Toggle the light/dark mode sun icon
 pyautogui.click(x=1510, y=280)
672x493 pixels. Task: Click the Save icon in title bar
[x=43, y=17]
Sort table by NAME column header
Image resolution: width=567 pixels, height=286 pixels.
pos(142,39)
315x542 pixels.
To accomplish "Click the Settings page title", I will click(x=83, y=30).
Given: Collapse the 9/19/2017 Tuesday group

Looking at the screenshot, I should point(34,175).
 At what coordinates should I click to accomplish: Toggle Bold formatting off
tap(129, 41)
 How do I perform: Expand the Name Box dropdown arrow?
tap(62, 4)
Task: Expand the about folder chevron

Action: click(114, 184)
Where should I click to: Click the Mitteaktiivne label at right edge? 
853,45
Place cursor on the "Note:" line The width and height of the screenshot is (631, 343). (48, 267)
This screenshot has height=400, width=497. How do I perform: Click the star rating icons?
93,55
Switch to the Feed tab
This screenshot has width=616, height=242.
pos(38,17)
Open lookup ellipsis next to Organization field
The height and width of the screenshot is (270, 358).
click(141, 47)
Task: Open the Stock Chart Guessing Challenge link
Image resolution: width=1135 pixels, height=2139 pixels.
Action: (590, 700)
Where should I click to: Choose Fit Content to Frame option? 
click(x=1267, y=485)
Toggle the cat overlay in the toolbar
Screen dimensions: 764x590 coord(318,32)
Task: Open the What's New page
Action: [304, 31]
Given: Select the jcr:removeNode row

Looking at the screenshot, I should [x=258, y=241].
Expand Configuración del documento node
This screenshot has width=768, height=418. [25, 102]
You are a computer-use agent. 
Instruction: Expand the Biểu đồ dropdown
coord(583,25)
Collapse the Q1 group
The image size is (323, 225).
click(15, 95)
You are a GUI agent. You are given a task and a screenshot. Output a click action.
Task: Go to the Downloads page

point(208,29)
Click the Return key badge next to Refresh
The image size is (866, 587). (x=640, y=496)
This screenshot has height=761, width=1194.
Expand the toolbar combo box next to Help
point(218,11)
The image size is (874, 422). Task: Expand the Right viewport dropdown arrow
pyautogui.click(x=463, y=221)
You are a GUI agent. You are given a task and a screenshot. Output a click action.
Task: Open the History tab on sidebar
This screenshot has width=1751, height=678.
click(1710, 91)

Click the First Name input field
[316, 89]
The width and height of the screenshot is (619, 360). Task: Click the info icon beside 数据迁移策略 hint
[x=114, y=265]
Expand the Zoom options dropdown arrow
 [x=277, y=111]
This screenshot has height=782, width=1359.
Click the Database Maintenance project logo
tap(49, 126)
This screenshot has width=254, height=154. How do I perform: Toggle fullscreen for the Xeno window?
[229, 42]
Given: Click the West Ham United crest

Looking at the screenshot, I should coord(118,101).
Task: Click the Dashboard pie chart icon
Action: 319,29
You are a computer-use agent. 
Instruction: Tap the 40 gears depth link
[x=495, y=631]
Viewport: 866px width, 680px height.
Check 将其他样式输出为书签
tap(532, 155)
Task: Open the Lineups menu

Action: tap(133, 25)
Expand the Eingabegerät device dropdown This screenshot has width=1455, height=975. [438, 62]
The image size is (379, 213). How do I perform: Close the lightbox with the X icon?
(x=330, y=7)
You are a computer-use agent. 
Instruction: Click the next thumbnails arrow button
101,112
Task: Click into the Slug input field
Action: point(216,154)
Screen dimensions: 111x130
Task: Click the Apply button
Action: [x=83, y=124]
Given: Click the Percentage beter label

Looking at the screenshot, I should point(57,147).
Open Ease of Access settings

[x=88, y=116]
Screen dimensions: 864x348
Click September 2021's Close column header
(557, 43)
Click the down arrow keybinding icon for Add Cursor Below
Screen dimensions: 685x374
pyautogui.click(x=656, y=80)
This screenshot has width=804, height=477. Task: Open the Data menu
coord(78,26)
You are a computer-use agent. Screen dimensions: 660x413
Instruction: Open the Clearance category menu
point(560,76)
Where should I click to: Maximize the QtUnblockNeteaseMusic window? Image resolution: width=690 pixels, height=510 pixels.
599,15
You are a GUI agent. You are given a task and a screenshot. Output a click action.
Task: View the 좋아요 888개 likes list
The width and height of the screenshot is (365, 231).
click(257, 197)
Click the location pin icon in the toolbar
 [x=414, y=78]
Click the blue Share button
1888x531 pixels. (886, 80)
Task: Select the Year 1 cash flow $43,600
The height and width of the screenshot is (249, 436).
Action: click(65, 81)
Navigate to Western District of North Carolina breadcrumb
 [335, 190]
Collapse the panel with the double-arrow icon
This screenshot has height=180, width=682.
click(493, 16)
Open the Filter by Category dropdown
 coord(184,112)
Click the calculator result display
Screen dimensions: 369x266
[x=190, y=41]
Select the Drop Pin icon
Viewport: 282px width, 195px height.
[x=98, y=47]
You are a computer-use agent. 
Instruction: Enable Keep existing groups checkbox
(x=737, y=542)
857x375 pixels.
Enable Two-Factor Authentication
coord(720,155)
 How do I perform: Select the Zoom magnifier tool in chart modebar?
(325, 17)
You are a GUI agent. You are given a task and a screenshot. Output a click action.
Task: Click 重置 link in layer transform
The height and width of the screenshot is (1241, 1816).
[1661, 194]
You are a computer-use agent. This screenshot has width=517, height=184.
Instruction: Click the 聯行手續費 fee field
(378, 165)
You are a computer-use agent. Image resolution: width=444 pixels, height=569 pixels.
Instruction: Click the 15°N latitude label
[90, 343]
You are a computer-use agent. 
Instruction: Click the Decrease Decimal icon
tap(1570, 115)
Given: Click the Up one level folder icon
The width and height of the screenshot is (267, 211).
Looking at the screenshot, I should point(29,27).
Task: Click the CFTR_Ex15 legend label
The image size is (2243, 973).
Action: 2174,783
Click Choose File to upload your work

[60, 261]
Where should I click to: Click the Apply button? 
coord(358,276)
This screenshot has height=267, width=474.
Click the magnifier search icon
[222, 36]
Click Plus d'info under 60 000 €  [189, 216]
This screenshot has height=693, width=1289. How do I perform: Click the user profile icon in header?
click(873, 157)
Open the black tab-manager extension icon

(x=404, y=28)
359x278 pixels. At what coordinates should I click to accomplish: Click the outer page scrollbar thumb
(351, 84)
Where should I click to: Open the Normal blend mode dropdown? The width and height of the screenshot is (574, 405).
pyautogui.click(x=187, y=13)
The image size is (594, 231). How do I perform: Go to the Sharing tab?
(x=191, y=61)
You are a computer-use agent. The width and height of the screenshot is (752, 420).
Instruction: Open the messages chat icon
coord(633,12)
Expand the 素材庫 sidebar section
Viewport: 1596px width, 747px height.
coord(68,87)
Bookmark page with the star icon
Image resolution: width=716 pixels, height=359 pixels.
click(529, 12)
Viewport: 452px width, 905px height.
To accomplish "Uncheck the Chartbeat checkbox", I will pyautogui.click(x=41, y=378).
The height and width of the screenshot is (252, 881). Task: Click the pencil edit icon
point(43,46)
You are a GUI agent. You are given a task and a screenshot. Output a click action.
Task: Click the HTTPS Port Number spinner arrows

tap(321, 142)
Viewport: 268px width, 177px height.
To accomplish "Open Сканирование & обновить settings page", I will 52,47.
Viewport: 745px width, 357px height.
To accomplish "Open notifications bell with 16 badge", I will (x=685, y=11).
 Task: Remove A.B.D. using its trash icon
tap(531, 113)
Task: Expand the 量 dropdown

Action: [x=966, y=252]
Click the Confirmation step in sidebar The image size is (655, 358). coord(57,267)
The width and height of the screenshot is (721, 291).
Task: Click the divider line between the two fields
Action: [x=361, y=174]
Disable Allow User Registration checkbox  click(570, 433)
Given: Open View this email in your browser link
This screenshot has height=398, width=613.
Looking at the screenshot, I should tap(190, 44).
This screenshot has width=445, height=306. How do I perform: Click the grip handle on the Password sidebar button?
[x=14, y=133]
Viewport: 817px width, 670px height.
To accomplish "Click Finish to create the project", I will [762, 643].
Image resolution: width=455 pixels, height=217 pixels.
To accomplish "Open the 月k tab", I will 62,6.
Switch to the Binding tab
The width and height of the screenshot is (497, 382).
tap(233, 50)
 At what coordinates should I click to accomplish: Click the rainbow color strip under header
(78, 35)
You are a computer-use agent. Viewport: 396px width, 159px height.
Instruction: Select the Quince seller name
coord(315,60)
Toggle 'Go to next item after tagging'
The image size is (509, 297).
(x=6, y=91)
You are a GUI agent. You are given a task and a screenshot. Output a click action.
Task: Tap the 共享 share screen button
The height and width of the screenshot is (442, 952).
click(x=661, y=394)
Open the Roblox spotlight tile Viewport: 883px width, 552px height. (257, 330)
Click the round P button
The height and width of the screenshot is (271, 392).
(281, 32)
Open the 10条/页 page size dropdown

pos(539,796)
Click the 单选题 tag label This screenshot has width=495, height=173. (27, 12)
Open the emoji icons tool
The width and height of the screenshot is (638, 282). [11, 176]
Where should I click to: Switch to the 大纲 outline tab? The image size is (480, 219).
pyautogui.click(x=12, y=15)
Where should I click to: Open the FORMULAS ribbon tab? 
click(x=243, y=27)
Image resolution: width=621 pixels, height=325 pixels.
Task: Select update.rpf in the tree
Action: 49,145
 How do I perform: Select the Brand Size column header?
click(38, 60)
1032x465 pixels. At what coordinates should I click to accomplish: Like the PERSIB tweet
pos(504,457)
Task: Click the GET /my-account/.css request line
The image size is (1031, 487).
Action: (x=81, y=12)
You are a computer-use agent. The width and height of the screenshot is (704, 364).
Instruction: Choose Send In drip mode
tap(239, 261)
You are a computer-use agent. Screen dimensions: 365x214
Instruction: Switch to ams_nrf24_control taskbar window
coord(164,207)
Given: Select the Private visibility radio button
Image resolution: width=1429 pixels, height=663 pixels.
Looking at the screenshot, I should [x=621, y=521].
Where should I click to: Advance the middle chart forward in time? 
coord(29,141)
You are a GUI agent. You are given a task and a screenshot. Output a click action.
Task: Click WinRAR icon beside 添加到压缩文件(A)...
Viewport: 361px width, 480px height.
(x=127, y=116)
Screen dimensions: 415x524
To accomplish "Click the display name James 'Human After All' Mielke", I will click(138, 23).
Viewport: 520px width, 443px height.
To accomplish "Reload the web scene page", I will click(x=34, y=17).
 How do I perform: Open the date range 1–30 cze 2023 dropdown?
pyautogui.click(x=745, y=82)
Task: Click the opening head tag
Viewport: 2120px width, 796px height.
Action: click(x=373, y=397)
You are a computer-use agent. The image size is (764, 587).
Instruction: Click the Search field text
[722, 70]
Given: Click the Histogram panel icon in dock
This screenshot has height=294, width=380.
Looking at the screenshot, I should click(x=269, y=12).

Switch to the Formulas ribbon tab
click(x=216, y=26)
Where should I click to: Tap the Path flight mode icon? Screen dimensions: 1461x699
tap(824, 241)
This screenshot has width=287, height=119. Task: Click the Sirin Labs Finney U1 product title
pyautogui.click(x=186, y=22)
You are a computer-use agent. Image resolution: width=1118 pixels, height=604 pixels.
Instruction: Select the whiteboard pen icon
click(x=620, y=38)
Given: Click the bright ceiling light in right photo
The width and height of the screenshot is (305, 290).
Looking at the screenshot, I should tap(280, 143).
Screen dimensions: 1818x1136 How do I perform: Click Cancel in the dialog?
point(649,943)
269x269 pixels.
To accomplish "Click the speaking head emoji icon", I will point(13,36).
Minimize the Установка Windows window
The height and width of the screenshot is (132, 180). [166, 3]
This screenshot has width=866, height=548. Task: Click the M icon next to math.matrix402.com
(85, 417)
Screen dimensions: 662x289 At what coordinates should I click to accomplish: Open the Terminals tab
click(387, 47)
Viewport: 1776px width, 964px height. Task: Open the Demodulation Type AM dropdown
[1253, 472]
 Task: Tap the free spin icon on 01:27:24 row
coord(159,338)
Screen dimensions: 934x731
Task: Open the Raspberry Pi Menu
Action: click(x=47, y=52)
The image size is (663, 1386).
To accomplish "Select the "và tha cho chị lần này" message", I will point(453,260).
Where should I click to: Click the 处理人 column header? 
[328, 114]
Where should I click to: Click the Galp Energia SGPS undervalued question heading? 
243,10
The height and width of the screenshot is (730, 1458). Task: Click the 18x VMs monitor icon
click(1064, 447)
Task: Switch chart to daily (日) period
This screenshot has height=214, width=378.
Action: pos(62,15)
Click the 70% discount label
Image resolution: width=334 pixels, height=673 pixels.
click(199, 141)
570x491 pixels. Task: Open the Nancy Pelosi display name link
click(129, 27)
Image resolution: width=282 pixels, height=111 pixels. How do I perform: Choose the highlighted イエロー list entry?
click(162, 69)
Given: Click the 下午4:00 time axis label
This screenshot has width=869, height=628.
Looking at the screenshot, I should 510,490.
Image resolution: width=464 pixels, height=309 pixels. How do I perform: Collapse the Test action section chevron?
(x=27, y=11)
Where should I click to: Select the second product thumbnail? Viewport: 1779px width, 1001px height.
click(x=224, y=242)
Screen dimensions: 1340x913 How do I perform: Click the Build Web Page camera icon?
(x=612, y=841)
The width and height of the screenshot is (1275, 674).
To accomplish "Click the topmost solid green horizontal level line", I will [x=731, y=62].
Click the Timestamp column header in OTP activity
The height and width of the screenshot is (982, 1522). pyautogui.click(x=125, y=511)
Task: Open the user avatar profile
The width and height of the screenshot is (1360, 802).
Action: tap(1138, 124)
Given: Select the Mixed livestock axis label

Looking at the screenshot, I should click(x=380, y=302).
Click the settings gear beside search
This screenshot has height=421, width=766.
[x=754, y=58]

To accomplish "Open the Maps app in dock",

****

- [Exercise task]
Express the records from the line containing "Given: Select the Private" up to and including the line containing "tap(824, 241)" as a JSON list of strings, one string per line, with blank lines left out.

- [The response]
[
  "Given: Select the Private visibility radio button",
  "Image resolution: width=1429 pixels, height=663 pixels.",
  "Looking at the screenshot, I should [x=621, y=521].",
  "Where should I click to: Advance the middle chart forward in time? ",
  "coord(29,141)",
  "You are a GUI agent. You are given a task and a screenshot. Output a click action.",
  "Task: Click WinRAR icon beside 添加到压缩文件(A)...",
  "Viewport: 361px width, 480px height.",
  "(x=127, y=116)",
  "Screen dimensions: 415x524",
  "To accomplish \"Click the display name James 'Human After All' Mielke\", I will click(138, 23).",
  "Viewport: 520px width, 443px height.",
  "To accomplish \"Reload the web scene page\", I will click(x=34, y=17).",
  " How do I perform: Open the date range 1–30 cze 2023 dropdown?",
  "pyautogui.click(x=745, y=82)",
  "Task: Click the opening head tag",
  "Viewport: 2120px width, 796px height.",
  "Action: click(x=373, y=397)",
  "You are a computer-use agent. The image size is (764, 587).",
  "Instruction: Click the Search field text",
  "[722, 70]",
  "Given: Click the Histogram panel icon in dock",
  "This screenshot has height=294, width=380.",
  "Looking at the screenshot, I should click(x=269, y=12).",
  "Switch to the Formulas ribbon tab",
  "click(x=216, y=26)",
  "Where should I click to: Tap the Path flight mode icon? Screen dimensions: 1461x699",
  "tap(824, 241)"
]